Der stärkste „Workload“-Hebel liegt laut der vorliegenden Einschätzung allerdings abseits der Karten. Das Spiel wirkt kolossal im Umfang, verschiebt aber einen großen Teil der Zeit in Vor- und Nachbereitung: Hub-Areale laden zum Erkunden ein, Sammeln und das Erledigen kleiner Nebenaufgaben werden mit längeren Schleifen in den Spielrhythmus integriert. Entscheidend sind Teambuilding-Elemente wie Geschenke, Mahlzeiten und Unterstützungsgespräche, weil sie Synergien auf dem Schlachtfeld freischalten und den Ausbau des Kaders voranbringen. Zwischen Klassenwechseln, Ausrüstungsoptimierung, Lehrplänen und Inventarlogistik vergehen zwischen zwei Gefechten schnell 30 bis 45 Minuten, in denen kein einziger Zug auf dem Schlachtfeld ausgeführt wird.

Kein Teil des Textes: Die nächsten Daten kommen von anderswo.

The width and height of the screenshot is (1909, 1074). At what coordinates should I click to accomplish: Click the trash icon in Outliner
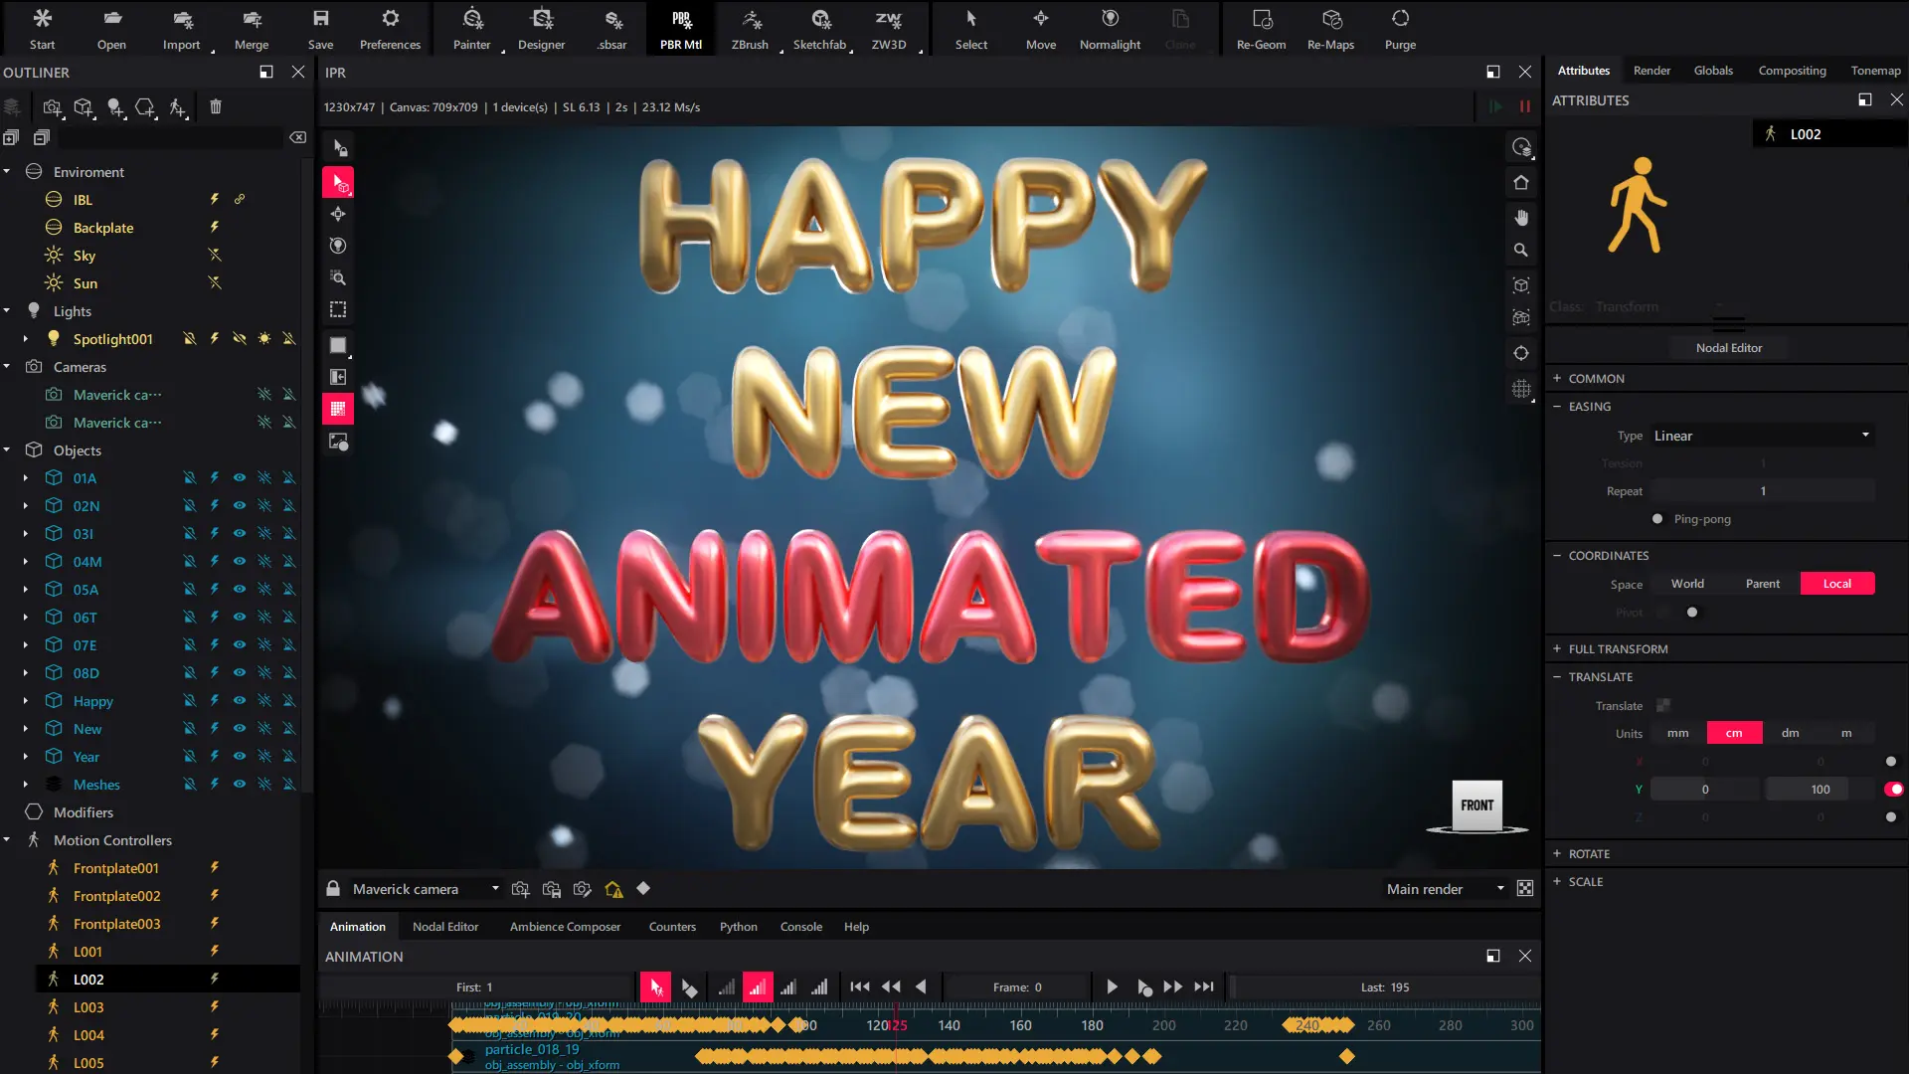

Für viele ist genau das die Stärke, für andere der Reibungspunkt. Wer interaktive Visual-Novel-Mechaniken und Beziehungsaufbau wie bei Three Houses mochte, findet hier reichlich Tiefe und kann sich in wiederkehrende Routinen regelrecht verlieren. Wer hingegen die früheren GBA-Klassiker oder Path of Radiance als „Taktik im Fokus“-Erfahrung schätzt, empfindet das Hub- und Pflichtgesprächs-Tempo möglicherweise als zähe Streckung. Interessant ist dabei, dass die Kämpfe trotz dieser Schwerpunktverschiebung weiterhin strategische Feinheiten bieten, jedoch nicht mehr den einzigen Maßstab für Motivation und Fortschritt bilden.
Technisch profitiert das Spiel spürbar von der Switch-2-Plattform: Charaktermodelle und Kampfanimationen wirken dynamischer, die Ladezeiten zwischen der taktischen Vogelperspektive und den Schlagabtauschen sollen auf ein Minimum reduziert sein, und auch bei aufwendigen Zaubereffekten bleibt die Bildrate stabil. Rein visuell bleibt das Design dabei im Fire-Emblem-Stil verankert, mit teils sehr jungen Protagonisten und erneut etwas freizügigerer Darstellung weiblicher Kämpfer im Vergleich zu männlichen Gegenstücken. Daneben gibt es als Neuerung den Maus-Modus, der mit einem gedrehten Joy-Con-2-Controller über das Kampffeld geführt werden soll; da es kein Echtzeit-Game ist, fallen die Vorteile aber begrenzt aus – dennoch lässt sich die Steuerung bei Bedarf unkompliziert nutzen.
Mit Blick auf Release und Format erscheint Fire Emblem: Fortune’s Weave am 17.9. 2026 für die Nintendo Switch 2, die UVP liegt bei 69,99 Euro. Das Spiel lässt sich physisch kaufen oder im eShop erwerben; zudem wurde dem STANDARD von Nintendo Österreich eine Testversion zur Verfügung gestellt. Unterm Strich wird damit ein Taktik-Rollenspiel adressiert, das audiovisuell stark sein soll und eine „Story-Prämisse“ mitliefert, die mehr ist als nur Kulisse. Ob es am Ende als „Fortsetzung mit mehr als 100 Spielstunden“ punktet, hängt jedoch stark davon ab, ob man die Serie heute eher über soziale Simulation und Mikromanagement definiert – oder primär über das saubere Taktik-Entscheiden im Kampf.